● TASK ITEM
When the line containing "How do I perform: View" is reached, begin transcribing. Continue exactly through the final line of the listing, and return nothing else.

········

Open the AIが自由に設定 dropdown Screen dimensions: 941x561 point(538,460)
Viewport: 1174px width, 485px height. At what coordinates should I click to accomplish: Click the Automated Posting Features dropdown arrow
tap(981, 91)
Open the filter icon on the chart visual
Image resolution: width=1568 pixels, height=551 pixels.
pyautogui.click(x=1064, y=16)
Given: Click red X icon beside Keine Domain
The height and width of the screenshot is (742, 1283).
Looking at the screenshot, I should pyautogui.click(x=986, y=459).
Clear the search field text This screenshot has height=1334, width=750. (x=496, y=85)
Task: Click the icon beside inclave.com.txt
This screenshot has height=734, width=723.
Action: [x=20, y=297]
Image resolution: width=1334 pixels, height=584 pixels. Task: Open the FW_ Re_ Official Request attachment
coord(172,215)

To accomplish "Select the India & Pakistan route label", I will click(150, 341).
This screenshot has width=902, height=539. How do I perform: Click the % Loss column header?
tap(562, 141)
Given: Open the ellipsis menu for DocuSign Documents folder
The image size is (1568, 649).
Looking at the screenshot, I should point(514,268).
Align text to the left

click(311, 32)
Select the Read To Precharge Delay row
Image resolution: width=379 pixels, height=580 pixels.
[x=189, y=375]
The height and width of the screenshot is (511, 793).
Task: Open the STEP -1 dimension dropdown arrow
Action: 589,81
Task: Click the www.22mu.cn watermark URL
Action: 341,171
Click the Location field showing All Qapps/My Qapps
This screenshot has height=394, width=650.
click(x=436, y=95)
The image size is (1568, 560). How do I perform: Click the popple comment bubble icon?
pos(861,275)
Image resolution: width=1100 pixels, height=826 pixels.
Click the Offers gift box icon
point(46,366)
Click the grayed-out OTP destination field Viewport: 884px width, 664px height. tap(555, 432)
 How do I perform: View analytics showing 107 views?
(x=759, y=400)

········

● WRITTEN SOLUTION
 How do I perform: View analytics showing 107 views?
(x=759, y=400)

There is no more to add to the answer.